GPT-4V's Usefulness For Reading Scientific Papers Without Programming

Large Language Models 05/06/2024

3 main points
✔️ Streamline the analysis of data and information in chemistry
✔️Strengthens role in closing the gap between chemical research and advanced computational tools
✔️ Dramatically improves extraction and analysis of critical information, especially in areas such as reticular chemistry

Image and Data Mining in Reticular Chemistry Using GPT-4V
written by Zhiling Zheng, Zhiguo He, Omar Khattab, Nakul Rampal, Matei A. Zaharia, Christian Borgs, Jennifer T. Chayes, Omar M. Yaghi
(Submitted on 9 Dec 2023)
Comments: Published on arxiv.
Subjects: Artificial Intelligence (cs.AI); Materials Science (cond-mat.mtrl-sci); Computer Vision and Pattern Recognition (cs.CV); Information Retrieval (cs.IR)

code：

The images used in this article are from the paper, the introductory slides, or were created based on them.

Summary

The use of artificial intelligence (AI) in chemistry is evolving rapidly as its potential expands. In particular, the emergence of large-scale language models has greatly expanded the role of AI in chemical research. These models have attracted significant attention because of their superior ability to support a wide variety of tasks in chemical research and their ability to be easily "programmed" or "taught" using natural language. Now evolving from text-only to multimodal, processing diverse information, large-scale languagemodels have established themselves as powerful and useful AI assistants for a wide variety of applications.

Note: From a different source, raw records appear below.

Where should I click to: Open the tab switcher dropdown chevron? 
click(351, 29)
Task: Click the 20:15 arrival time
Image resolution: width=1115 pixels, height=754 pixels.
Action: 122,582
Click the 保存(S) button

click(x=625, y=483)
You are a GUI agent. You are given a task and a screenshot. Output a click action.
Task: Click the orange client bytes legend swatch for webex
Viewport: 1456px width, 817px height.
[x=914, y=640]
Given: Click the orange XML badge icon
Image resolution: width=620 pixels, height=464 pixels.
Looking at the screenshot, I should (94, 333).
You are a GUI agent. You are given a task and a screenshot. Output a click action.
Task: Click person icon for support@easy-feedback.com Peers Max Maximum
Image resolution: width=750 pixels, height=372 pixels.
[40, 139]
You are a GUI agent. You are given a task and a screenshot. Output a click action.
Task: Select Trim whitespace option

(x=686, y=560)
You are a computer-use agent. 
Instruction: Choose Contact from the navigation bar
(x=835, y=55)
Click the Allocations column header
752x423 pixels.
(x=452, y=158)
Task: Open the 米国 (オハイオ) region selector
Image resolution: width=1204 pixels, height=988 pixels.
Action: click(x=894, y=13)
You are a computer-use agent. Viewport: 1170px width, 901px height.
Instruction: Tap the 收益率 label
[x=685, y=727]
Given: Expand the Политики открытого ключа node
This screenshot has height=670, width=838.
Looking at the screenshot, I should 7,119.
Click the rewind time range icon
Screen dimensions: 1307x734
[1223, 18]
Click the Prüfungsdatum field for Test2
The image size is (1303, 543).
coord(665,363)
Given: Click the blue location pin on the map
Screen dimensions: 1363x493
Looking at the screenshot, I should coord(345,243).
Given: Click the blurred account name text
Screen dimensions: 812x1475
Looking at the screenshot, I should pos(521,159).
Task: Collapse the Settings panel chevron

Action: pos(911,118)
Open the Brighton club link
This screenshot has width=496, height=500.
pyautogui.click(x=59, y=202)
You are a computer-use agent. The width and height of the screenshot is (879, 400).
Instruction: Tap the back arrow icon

At the forefront of this evolution is the GPT-4V. The "V" stands for its visual capabilities, and this model's ability to understand visual as well as textual information goes far beyond traditional models in its ability to find and analyze valuable data from graphical representations of scientific literature. this ability of GPT-4V means that even researchers without specialized programming knowledge or computer vision skills, but can also be leveraged by researchers with customized instructions.

This paper shows how GPT-4V is being applied to the study of reticular chemistry. GPT-4V's ability to integrate and interpret textual and graphical data from scientific papers dramatically improves the extraction and analysis of critical information, particularly the importance of reading physical property results from graphical content. This approach is not limited to reticular chemistry, suggesting that automated literature analysis can be extended to other scientific disciplines.

The introduction of GPT-4V demonstrates that AI will further enhance its role in fostering scientific innovation and discovery and closing the gap between advanced computational tools and cutting-edge chemical research.

Initial evaluation of GPT-4V performance

Here we evaluate the performance of GPT-4V by recognizing and interpreting diagrams commonly found in the literature on reticular chemistry. In particular, we focus on nitrogen isotherms, powder X-ray diffraction (PXRD) patterns, thermogravimetric analysis (TGA) curves, nuclear magnetic resonance (NMR) and infrared (IR) spectra, and various plots including scatter plots, bar charts, 2D and 3D molecular structures to see if GPT-4V can adequately explain these We will also focus on synthesis schemes, microscopy, andWe also analyze experimental images, including synthetic schemes, microscopy, and scanning electron microscopy (SEM) images. The figure below is an example.

When prompted for a detailed description for each figure, GPT-4V not only accurately classifies its images, but also demonstrates an impressive ability to talk in depth about specific details, from annotations and axis ranges, to color coding, symbol and line shapes, labels and legends. In addition, they are able to draw inferences based on information from the provided figure captions. This advanced contextual data interpretation and comprehensive analysis underscores GPT-4V's suitability as a powerful AI assistant for image and data mining in the scientific literature.

Prompt design for page content labeling

The purpose of this paper is to verify whether GPT-4V can autonomously browse scientific papers, identify specific information, compile it into a comprehensive data set, and analyze it. Particular focus was placed on important charts showing the physical properties of metal-organic frameworks (MOFs) - nitrogen isotherms, powder X-ray diffraction (PXRD) patterns, thermogravimetric analysis (TGA) curves, crystal structure and topology diagrams, and other gas adsorption isotherms. These are essential for elucidating important properties of chemical compounds, such as permanent porosity, crystallinity, thermal stability, topology, and selectivity for gases. Efficiently extracting information from these diagrams and integrating them within the vast literature has great potential to improve our understanding of structure-property relationships and accelerate the discovery of new compounds.

To achieve this goal, we have designed specific prompts that target the categories described above using GPT-4V. These prompts take into account the possibility of multiple choices on a single page due to the common coexistence of various figures and tables in the scientific literature. In addition, if a particular category is missing, GPT-4V is instructed to clearly indicate its absence. As a result, GPT-4V offers a total of six choices. The development of this prompt is guided by the basic principles of text mining prompt engineering. An overview is shown in the figure below.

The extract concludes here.